The jackpot when it comes to hashtags, Instagram is the platform where you can curate the most unique engagement by utilizing hashtags. Use of hashtags on Instagram can generate reach to new members of your target audience. The platform allows for up to 30 hashtags per post, but hashtags should always be listed under a first comment, not a caption.

Next time you are creating a social media content calendar be sure to take advantage of hashtags as a tool to connect audiences and intersect into their conversations. Put time and effort into researching what hashtags will yield the most positive results. Tap into what your brand’s target audience is talking about and how they are using hashtags to talk about it. Identify these hashtags to incorporate into content or create a 2-3 word tagline for your brand to get users to jump on board with. The latter may be tricky if the platform does not have a strong following. #TheEnd.

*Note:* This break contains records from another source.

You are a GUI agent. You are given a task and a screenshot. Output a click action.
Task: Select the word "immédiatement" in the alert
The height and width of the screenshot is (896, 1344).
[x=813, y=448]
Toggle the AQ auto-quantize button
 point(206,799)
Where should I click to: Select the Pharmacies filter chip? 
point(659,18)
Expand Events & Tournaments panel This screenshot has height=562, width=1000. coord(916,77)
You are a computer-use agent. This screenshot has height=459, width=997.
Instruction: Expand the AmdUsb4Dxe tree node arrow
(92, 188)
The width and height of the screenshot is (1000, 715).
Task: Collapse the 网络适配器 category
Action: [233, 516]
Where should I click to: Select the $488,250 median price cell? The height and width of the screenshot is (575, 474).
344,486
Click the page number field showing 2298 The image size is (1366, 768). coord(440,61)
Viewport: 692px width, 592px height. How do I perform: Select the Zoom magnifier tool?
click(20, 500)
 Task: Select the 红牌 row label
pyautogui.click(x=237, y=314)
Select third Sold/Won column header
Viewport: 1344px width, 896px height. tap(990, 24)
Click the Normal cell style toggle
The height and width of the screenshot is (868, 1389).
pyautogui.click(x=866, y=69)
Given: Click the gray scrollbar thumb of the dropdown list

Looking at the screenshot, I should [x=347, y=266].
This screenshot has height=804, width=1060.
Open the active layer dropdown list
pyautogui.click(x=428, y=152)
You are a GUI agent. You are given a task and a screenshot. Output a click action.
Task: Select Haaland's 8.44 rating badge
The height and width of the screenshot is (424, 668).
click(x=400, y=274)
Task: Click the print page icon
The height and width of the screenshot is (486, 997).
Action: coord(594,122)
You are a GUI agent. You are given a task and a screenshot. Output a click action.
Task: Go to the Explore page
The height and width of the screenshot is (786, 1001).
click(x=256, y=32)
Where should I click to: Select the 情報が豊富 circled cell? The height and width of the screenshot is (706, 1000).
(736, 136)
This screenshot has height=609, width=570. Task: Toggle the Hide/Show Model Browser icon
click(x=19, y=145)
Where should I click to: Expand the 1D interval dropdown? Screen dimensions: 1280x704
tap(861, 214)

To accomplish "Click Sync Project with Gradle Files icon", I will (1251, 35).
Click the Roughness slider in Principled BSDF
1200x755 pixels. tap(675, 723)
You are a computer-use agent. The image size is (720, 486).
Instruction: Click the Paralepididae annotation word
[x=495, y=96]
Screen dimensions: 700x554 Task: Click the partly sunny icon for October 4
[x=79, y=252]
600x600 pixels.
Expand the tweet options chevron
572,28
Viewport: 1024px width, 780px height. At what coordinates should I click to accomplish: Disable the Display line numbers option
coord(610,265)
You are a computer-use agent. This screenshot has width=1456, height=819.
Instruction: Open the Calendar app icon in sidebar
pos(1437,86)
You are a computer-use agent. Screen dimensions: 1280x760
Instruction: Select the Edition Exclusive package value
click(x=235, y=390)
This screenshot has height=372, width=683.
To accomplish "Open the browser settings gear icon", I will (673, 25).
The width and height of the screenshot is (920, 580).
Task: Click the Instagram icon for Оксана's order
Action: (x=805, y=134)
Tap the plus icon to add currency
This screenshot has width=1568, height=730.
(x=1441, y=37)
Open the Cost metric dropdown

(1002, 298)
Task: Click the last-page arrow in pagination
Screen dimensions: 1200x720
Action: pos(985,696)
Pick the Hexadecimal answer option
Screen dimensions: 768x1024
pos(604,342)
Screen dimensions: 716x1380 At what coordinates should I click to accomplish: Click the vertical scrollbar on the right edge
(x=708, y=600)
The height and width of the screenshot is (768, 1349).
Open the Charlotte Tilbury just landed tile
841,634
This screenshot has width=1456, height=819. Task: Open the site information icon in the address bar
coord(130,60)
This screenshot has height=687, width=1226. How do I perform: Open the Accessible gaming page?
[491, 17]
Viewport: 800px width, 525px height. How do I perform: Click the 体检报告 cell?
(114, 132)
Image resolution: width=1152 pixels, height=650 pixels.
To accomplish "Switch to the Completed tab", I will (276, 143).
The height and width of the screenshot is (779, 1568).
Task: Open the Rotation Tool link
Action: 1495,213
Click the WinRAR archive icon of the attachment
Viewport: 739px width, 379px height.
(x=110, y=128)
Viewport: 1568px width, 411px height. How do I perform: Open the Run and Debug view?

This Article Has 5 Comments
  1. McKenzie Edgar says:

    I love when parents or grandparents ask what a hashtag is or when people literally say the word hashtag (insert whatever word) out loud in a casual conversation. These incidents make me laugh because they show how hashtags have become so integrated in our daily lives. I never knew that Instagram caps off at 30 hashtags and I don’t think I could even think of 30 hashtags for a post. Even though I don’t use hashtags in my posts (I know I really should), I do click on hashtags on posts that I like in order to find similar accounts. Great post and advice on hashtags Charissa, I also appreciate the #TheEnd.

  2. Sarah Johnson says:

    Honestly, I do not think I ever use hashtags. When my mom asks me what it is I don’t even know how to explain to her what it is. Clearly hashtags are a 21st century thing and are not meant to be used by the older generations. But I completely agree that Instagram is the most prominent of the hashtag family. It is entertaining to see someones post with the caption, and then a second comment with like 50 hashtags that most of the time make no sense to me. Honestly I don’t understand them completely and I don’t think I ever will, but your post has definitely helped me have a better understanding! #thanks

  3. Kelly O'Shaughnessy says:

    Interesting comment that hashtags on Facebook do not work because of the privacy settings. I wonder if any of that has carried over to Instagram since FB acquired them? Hashtags are obviously more effective on Insta but I wouldn’t be surprised if there was a residual effect from fb programmers or algorithms.

  4. Katherine Wylie says:

    It is interesting to note the hashtags do not function as they were originally meant to on other platforms on Facebook. It seems to me that this is an oversight that could be costing Facebook some user loyalty points. If security really is the reason for this, I argue that users could easily select a security option that allows for their hashtagged posts to become immediately public. After all, isn’t that what hashtagging is all about?

  5. Katy Edgington says:

    I remember signing up for Twitter in 2009 and being so so so confused by hashtags. I literally googled what a hashtag is because I could not wrap my head around tagging themes or elements of your post. I also wasn’t really sure I wanted strangers to be able to find me and my profile based on what hashtags I was using. Ahh how time has changed… I am a lover of hashtags, but also sometimes kind of a hater of other people’s hashtags. Like Kelli said in class the other day, using too many hashtags on Instagram can look opportunistic and kind of disingenuous. But somehow I am more okay with people loading up on the hashtags in their first comments? I’ve even loaded up on hashtags in my own first comments because bring on those extra likes from strangers who like my pictures. I’m not sure what the psychology behind that is. I’m also a total sucker for those featured hashtags on Twitter during big events. I love getting that little rose automatically added to my #BachelorABC tweets or the little tophy during awards shows.

    Great post! I look forward to seeing what the hip cool hashtags trends become in the future because I’m pretty sure they’re not going anywhere for a while.